DATA SUPPLIED ->
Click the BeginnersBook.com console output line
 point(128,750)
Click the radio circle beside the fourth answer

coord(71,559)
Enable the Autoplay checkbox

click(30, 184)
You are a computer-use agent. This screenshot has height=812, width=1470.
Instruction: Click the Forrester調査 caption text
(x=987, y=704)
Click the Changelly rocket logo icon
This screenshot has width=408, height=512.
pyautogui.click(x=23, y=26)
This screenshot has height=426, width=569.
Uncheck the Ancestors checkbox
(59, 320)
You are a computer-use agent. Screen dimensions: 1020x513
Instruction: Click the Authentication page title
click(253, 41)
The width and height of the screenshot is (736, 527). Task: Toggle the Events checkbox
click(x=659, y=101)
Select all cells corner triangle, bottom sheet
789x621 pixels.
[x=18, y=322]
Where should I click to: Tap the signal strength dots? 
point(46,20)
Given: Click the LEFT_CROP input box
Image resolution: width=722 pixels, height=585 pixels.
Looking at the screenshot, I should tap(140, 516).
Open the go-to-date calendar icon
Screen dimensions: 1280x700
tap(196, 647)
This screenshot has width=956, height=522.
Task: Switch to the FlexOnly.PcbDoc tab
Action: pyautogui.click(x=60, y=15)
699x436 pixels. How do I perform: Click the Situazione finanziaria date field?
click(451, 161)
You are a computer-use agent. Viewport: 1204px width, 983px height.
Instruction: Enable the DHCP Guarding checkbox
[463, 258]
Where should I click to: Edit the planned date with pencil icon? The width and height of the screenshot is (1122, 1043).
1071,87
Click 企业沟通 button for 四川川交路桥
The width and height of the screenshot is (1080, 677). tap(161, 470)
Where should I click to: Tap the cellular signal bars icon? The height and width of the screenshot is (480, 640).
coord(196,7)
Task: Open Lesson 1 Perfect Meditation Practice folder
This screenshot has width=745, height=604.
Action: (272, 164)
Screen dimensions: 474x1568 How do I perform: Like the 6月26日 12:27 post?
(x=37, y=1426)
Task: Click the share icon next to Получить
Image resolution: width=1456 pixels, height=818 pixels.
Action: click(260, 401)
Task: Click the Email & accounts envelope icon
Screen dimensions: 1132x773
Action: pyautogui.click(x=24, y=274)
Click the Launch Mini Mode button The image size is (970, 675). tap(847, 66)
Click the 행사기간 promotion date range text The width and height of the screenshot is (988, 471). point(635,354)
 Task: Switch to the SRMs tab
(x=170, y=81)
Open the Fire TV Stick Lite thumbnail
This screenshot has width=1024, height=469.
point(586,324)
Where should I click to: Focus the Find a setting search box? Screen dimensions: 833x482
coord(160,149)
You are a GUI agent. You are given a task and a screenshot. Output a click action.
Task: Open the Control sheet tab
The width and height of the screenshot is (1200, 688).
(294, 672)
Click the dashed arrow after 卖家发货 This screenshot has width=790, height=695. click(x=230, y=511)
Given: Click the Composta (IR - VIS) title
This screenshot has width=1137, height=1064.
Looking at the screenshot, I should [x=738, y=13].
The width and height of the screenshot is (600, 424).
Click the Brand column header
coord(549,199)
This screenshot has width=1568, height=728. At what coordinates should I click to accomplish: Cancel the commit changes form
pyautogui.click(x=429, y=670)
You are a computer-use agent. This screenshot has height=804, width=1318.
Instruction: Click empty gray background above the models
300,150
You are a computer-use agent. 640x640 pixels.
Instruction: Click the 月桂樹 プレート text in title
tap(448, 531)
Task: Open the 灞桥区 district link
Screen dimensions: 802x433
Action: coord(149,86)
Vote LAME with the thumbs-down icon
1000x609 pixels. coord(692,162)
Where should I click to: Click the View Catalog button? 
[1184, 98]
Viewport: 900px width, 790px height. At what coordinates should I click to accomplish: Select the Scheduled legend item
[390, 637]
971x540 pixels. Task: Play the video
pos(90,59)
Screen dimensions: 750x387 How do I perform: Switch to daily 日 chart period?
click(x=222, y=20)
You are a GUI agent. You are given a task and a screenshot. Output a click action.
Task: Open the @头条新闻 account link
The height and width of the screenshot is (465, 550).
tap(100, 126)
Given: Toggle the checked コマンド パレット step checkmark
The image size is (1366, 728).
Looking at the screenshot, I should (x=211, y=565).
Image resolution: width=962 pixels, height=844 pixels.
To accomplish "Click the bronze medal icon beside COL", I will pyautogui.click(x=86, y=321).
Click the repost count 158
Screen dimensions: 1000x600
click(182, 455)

WHAT TO WORK ON ->
Output the whole listing above again, word for word.

ANSWER AREA ->
Click the BeginnersBook.com console output line
 point(128,750)
Click the radio circle beside the fourth answer

coord(71,559)
Enable the Autoplay checkbox

click(30, 184)
You are a computer-use agent. This screenshot has height=812, width=1470.
Instruction: Click the Forrester調査 caption text
(x=987, y=704)
Click the Changelly rocket logo icon
This screenshot has width=408, height=512.
pyautogui.click(x=23, y=26)
This screenshot has height=426, width=569.
Uncheck the Ancestors checkbox
(59, 320)
You are a computer-use agent. Screen dimensions: 1020x513
Instruction: Click the Authentication page title
click(253, 41)
The width and height of the screenshot is (736, 527). Task: Toggle the Events checkbox
click(x=659, y=101)
Select all cells corner triangle, bottom sheet
789x621 pixels.
[x=18, y=322]
Where should I click to: Tap the signal strength dots? 
point(46,20)
Given: Click the LEFT_CROP input box
Image resolution: width=722 pixels, height=585 pixels.
Looking at the screenshot, I should tap(140, 516).
Open the go-to-date calendar icon
Screen dimensions: 1280x700
tap(196, 647)
This screenshot has width=956, height=522.
Task: Switch to the FlexOnly.PcbDoc tab
Action: pyautogui.click(x=60, y=15)
699x436 pixels. How do I perform: Click the Situazione finanziaria date field?
click(451, 161)
You are a computer-use agent. Viewport: 1204px width, 983px height.
Instruction: Enable the DHCP Guarding checkbox
[463, 258]
Where should I click to: Edit the planned date with pencil icon? The width and height of the screenshot is (1122, 1043).
1071,87
Click 企业沟通 button for 四川川交路桥
The width and height of the screenshot is (1080, 677). tap(161, 470)
Where should I click to: Tap the cellular signal bars icon? The height and width of the screenshot is (480, 640).
coord(196,7)
Task: Open Lesson 1 Perfect Meditation Practice folder
This screenshot has width=745, height=604.
Action: (272, 164)
Screen dimensions: 474x1568 How do I perform: Like the 6月26日 12:27 post?
(x=37, y=1426)
Task: Click the share icon next to Получить
Image resolution: width=1456 pixels, height=818 pixels.
Action: click(260, 401)
Task: Click the Email & accounts envelope icon
Screen dimensions: 1132x773
Action: pyautogui.click(x=24, y=274)
Click the Launch Mini Mode button The image size is (970, 675). tap(847, 66)
Click the 행사기간 promotion date range text The width and height of the screenshot is (988, 471). point(635,354)
 Task: Switch to the SRMs tab
(x=170, y=81)
Open the Fire TV Stick Lite thumbnail
This screenshot has width=1024, height=469.
point(586,324)
Where should I click to: Focus the Find a setting search box? Screen dimensions: 833x482
coord(160,149)
You are a GUI agent. You are given a task and a screenshot. Output a click action.
Task: Open the Control sheet tab
The width and height of the screenshot is (1200, 688).
(294, 672)
Click the dashed arrow after 卖家发货 This screenshot has width=790, height=695. click(x=230, y=511)
Given: Click the Composta (IR - VIS) title
This screenshot has width=1137, height=1064.
Looking at the screenshot, I should [x=738, y=13].
The width and height of the screenshot is (600, 424).
Click the Brand column header
coord(549,199)
This screenshot has width=1568, height=728. At what coordinates should I click to accomplish: Cancel the commit changes form
pyautogui.click(x=429, y=670)
You are a computer-use agent. This screenshot has height=804, width=1318.
Instruction: Click empty gray background above the models
300,150
You are a computer-use agent. 640x640 pixels.
Instruction: Click the 月桂樹 プレート text in title
tap(448, 531)
Task: Open the 灞桥区 district link
Screen dimensions: 802x433
Action: coord(149,86)
Vote LAME with the thumbs-down icon
1000x609 pixels. coord(692,162)
Where should I click to: Click the View Catalog button? 
[1184, 98]
Viewport: 900px width, 790px height. At what coordinates should I click to accomplish: Select the Scheduled legend item
[390, 637]
971x540 pixels. Task: Play the video
pos(90,59)
Screen dimensions: 750x387 How do I perform: Switch to daily 日 chart period?
click(x=222, y=20)
You are a GUI agent. You are given a task and a screenshot. Output a click action.
Task: Open the @头条新闻 account link
The height and width of the screenshot is (465, 550).
tap(100, 126)
Given: Toggle the checked コマンド パレット step checkmark
The image size is (1366, 728).
Looking at the screenshot, I should (x=211, y=565).
Image resolution: width=962 pixels, height=844 pixels.
To accomplish "Click the bronze medal icon beside COL", I will pyautogui.click(x=86, y=321).
Click the repost count 158
Screen dimensions: 1000x600
click(182, 455)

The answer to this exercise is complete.